37th Solicitor General of Sri Lanka
- In office 1996–1998
- President: Chandrika Kumaratunga
- Preceded by: P. L. D. Premaratne
- Succeeded by: K. C. Kamalasabayson

Personal details
- Born: 2 November 1941 (age 84) Bandarawela, Sri Lanka
- Alma mater: Nalanda College Colombo University of Ceylon

= Upawansa Yapa =

Upawansa Yapa PC was the 37th Solicitor General of Sri Lanka.

==Early childhood==
Upawansa Yapa was born on 2 November 1941 in Bandarawela, Sri Lanka.
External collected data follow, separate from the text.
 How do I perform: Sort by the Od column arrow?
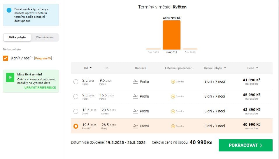pyautogui.click(x=91, y=68)
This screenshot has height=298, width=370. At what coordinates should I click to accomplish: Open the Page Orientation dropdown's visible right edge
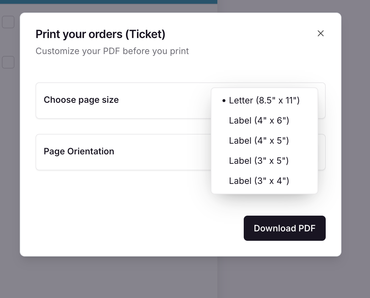tap(322, 152)
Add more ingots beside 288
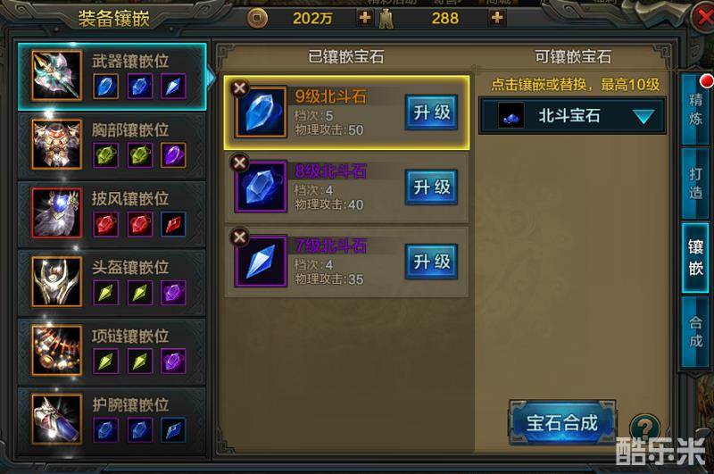714x474 pixels. (x=497, y=18)
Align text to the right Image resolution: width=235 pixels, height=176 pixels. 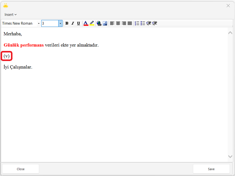(124, 23)
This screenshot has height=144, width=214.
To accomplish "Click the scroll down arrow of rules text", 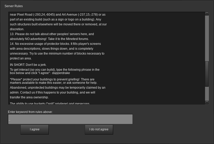I will pyautogui.click(x=207, y=102).
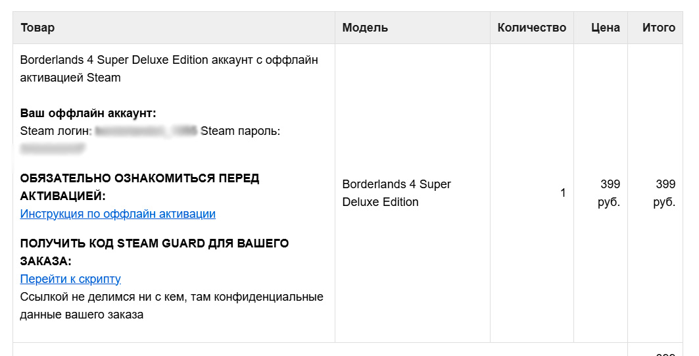
Task: Select the «Количество» column header
Action: click(x=531, y=28)
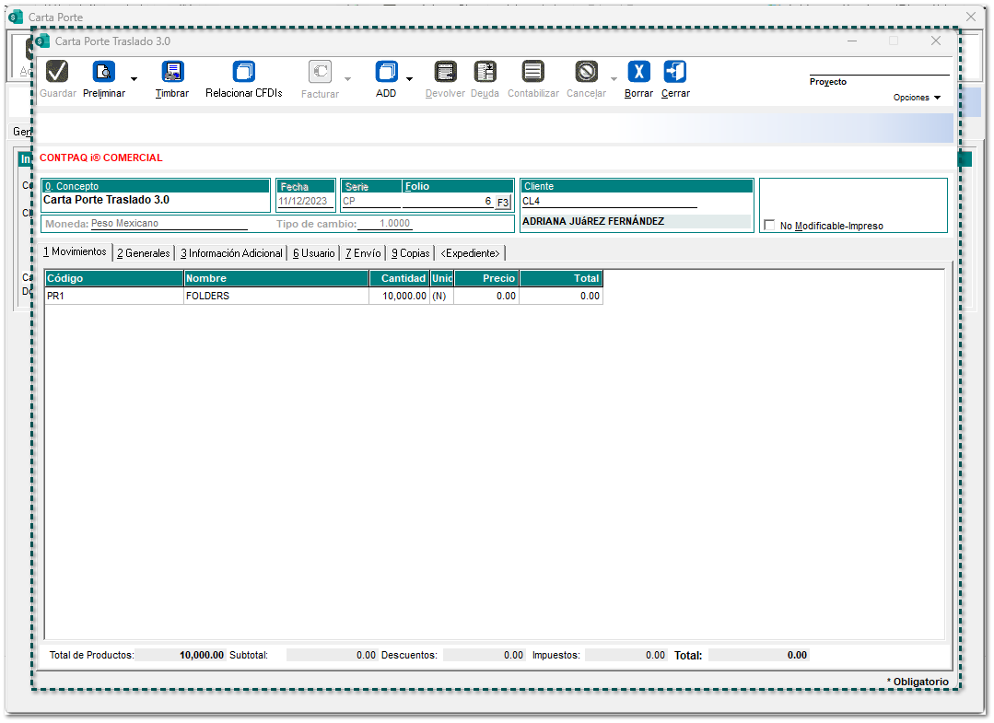Expand the Preliminar dropdown arrow
The height and width of the screenshot is (723, 994).
(134, 79)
Yapa received his education at Nalanda College Colombo and while at school, he led both Sinhala and English debating teams. He subsequently attended the University of Ceylon, Peradeniya in 1960, where he obtained Bachelor of Arts degree.

==Career==

In 1965 Yapa joined the Ceylon Law College and was admitted as an advocate of Your Lordship's Court in February, 1969. He joined the Attorney General's Department as a Crown Counsel in 1970 and served in the Department's Criminal Division. Later he rose to the position of Senior State Counsel, Deputy Solicitor General, Additional Solicitor General and finally as the Solicitor General.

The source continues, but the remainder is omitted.